Quaker Theology -- Issue #17


Reviews

Margery Post Abbott. To Be Broken and Tender: A Quaker Theology for Today. Western Friend/Friends Bulletin Corporation, 2010. 260 pages, including a study guide. $20.

Reviewed by Stephen W. Angell

Margery Post Abbott has been a very productive and useful writer in the area of Quaker spirituality over recent years. I have particularly enjoyed the book that she co-edited with Peggy Senger Parsons, Walk Worthy of Your Calling: Quakers and the Traveling Ministry (Friends United Press, 2004), which presents first-hand accounts of experiences of traveling ministry by more than twenty very geographically diverse Friends.
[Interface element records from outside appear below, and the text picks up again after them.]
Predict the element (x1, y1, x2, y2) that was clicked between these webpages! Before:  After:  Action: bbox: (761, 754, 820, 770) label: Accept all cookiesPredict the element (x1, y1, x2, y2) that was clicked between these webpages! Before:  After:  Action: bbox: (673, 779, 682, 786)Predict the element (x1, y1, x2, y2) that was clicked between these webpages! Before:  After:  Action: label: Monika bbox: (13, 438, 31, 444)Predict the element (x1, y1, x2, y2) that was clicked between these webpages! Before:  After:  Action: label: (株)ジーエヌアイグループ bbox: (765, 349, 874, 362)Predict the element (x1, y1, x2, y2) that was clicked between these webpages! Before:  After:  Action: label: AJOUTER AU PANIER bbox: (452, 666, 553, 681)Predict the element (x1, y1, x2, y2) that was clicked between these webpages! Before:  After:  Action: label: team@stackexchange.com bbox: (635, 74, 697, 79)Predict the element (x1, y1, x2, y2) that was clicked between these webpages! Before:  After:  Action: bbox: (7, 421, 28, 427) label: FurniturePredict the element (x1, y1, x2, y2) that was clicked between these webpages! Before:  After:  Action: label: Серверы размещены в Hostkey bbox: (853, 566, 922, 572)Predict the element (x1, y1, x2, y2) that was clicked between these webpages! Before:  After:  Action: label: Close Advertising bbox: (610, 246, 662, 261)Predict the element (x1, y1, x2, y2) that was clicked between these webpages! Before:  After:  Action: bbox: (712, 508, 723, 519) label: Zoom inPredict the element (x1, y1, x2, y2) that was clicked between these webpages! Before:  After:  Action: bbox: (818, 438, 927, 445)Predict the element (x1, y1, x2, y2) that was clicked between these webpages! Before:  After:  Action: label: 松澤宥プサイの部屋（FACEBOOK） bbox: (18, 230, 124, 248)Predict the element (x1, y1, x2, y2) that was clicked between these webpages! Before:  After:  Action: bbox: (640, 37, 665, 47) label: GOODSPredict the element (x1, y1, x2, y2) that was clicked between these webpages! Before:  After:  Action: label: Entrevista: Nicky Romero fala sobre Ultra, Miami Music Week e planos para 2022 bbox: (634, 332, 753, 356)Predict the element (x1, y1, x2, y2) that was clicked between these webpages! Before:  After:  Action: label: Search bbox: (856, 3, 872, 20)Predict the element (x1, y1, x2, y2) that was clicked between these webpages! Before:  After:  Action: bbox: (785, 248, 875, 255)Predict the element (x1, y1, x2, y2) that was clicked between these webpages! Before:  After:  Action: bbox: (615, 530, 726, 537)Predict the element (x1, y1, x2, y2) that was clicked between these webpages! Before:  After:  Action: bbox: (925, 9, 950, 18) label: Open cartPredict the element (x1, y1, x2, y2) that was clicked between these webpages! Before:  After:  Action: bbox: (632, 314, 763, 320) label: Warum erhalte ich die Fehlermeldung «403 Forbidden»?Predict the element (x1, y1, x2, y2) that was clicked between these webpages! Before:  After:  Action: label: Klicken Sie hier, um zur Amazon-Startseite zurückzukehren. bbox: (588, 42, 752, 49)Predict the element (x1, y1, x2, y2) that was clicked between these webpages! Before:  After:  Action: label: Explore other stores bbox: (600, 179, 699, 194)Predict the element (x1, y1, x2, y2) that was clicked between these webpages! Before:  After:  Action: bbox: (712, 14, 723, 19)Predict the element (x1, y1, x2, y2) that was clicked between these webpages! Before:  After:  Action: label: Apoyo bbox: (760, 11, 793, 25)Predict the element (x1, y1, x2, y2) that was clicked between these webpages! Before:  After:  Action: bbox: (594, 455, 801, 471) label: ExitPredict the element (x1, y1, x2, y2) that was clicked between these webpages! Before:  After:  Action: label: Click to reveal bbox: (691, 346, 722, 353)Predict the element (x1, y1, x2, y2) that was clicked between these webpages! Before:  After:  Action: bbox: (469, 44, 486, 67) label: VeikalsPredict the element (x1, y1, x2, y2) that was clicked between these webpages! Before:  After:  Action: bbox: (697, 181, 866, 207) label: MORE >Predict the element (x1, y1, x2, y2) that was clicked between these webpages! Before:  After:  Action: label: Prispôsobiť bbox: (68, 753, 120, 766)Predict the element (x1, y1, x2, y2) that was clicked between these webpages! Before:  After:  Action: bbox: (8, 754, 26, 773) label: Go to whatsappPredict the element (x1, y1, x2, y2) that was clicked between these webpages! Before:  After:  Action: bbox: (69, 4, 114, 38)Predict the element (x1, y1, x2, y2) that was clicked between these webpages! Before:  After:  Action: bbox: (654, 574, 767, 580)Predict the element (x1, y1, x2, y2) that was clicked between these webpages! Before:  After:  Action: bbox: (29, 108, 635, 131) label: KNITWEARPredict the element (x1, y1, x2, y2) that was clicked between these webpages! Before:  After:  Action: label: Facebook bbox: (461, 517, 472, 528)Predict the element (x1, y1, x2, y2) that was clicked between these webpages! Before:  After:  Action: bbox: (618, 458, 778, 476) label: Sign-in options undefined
This latest book will be similarly inspiring and useful. It is a rich arrangement that provides enlightening information from a number of different angles. When one thinks of theological treatises, one thinks of rather dry reading, but this is not such. Abbott keeps her writing lively in a number of different ways. Often the text is broken up with “sidebar” boxes, which present clear summaries of important material for Quaker theology – for example, “A recipe for life in the City of God” (Abbott’s own summary of the Epistle of James, 108-109). The chapters are short, and one or more can be read easily at a sitting. If you’re like me, you’ll probably want to read it in short chunks, because there is a lot to chew on.

The main text combines Abbott’s summary of Quaker theology and spirituality with something more akin to what one would expect in a Quaker journal, as she shares generously from her own personal experiences so that one can see how she arrived at the conclusions she presents to us. She has led a rich life. Her intense involvement in Quaker ecumenical discussions (liberal and evangelical Quaker women in the Pacific Northwest have a deep and long-running dialogue, for example) lends a breadth and depth to her understanding of Quaker theology.

She relates her strong concern for peacemaking with her visits to Palestinians on the West Bank. She has worshiped deeply with many varieties of Friends, but she also practices yoga, and her book draws on what she has learned from both Christian and non-Christian varieties of spirituality. Some of this may seem startling to those who are used to drawing theology from writers with a more detached writing style like Robert Barclay in his Apology, but even a Barclay could write movingly of the convincement that he experienced when he “came into the silent assemblies of God’s people” where he “found the evil weakening in me, and the good raised up.” Abbott, like Barclay, has a powerful personal testimony to share.

Much of what Abbott has to share is drawn from a very traditional Quaker spirituality of the kind one encounters in a John Woolman or a Samuel Bownas. Her opening sections on “Waiting and Attending” and on “Encountering the Seed” may be familiar to contemporary liberal Friends, but her succeeding sections on “Taking Up the Cross,” “Retirement,” and “To Be Broken and Tender” draw on aspects of Quaker mysticism that will probably be less familiar to many of her readers. The title speaks of her humility and openness, but also as the necessary prelude to much positive spiritual growth. Thus, brokenness is meant to speak about that “which needs to be fixed,” but also of that “which is the precursor to wholeness,” (166) as broken ground is necessary to successful planting of many flowers, fruit trees, and vegetables.

The theology that she witnesses to is complex enough that it eludes easy summary. While this is a book in which all Quakers will find much of value, it is also the kind of liberal, or progressive, Quaker theology that regular readers of this periodical will easily recognize. She honors the deep roots of Quaker theology in a Christian spirituality, but she also finds much of value in other spiritual traditions. She is very interested in the mystical tradition, and she is a strong witness to peacemaking as an active part of a vital religious faith. Her statements seem to me to be accurate, truthful, and thoughtful representations of our Quaker tradition; I did not find anything in her book that I strongly disagreed with, or that I felt sure that did not belong. I do heartily recommend reading this book, and I will be recommending it to my students at the Earlham School of Religion.